14. How much has your article changed since its acceptance?

FW: I have worked with the editorial staff on organizational structure, fine-tuning certain arguments, and reframing my piece. I presented an earlier draft to a panel of professors and other law students at the Salzburg Fellowship Conference, so I was able to incorporate feedback from that experience. As an author, it is easy to overlook certain arguments or details if you have been working on a project for a long time, so I greatly appreciate the editorial process.

AH: Most of the changes to “Rehabilitation or Enhancement” have been either (1) polish or (2) clearing up convoluted points. I think that’s fairly standard – JOLT can help you clean up procedural issues, but it’s up to you to make sure substance is finalized prior to the editing process.

15. Any general tips for the editing process?
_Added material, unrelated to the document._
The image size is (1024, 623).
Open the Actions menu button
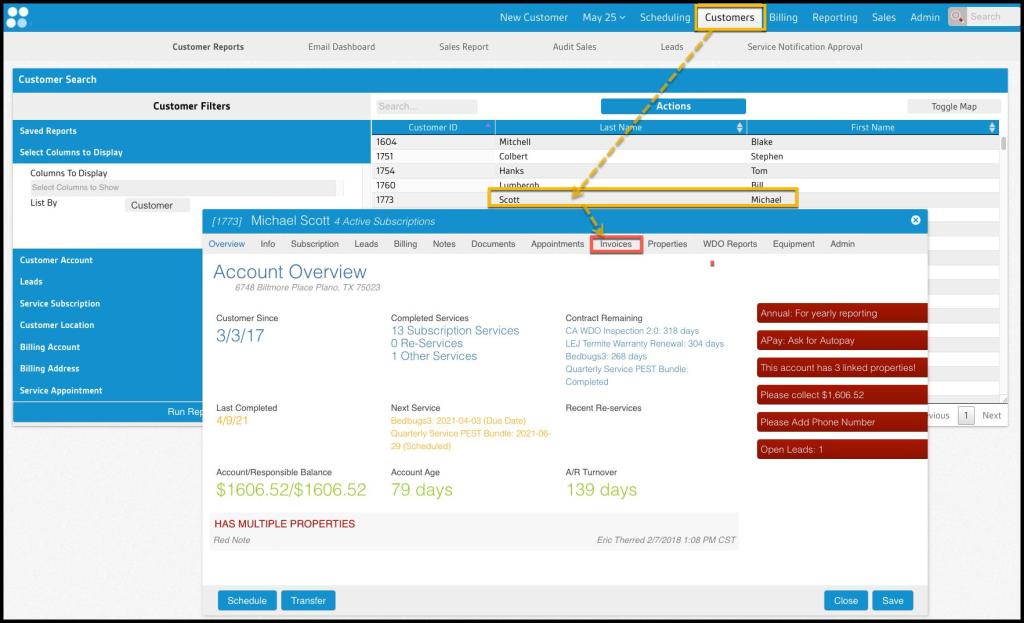point(673,106)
FW: I would recommend taking time away from the draft and coming back to it with fresh eyes. Returning to a particular section after a couple of days has been so helpful for writer’s block, particularly for revising certain arguments or double-checking my analysis.

I discovered that what I wanted my reader to take away from the paper and the framing of the Note evolved during the editing process, so I spent time ensuring that it reflects my voice. While it is important to incorporate feedback, you should ultimately feel confident that the piece is authentic to you.
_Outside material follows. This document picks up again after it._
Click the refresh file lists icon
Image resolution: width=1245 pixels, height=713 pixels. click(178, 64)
Furthermore, I highly encourage authors to talk to as many people as possible about their paper. I felt uncomfortable telling people that I was planning on publishing and asking for feedback, but those conversations reassured me that I was on the right track or helped to inspire further insights.

AH: As above, make sure you communicate with your AE and get your changes in on time.

16. Any final thoughts/encouragement/tips to share with our readers?

FW: The path to publication has been difficult, but also deeply rewarding. I feel very fortunate that I have been able to have this experience and publish my Note. I strongly encourage students, particularly minorities and women, to apply and talk to as many people as possible about the publication process, even if it seems intimidating!

AH: Just submit your papers! I probably would not have submitted this paper if it weren’t for the encouragement of other students. It can be intimidating to think of your work being published, especially if you’ve never done so before. Get it in front of the editors and see if they like it or not – it’s very much worth the effort.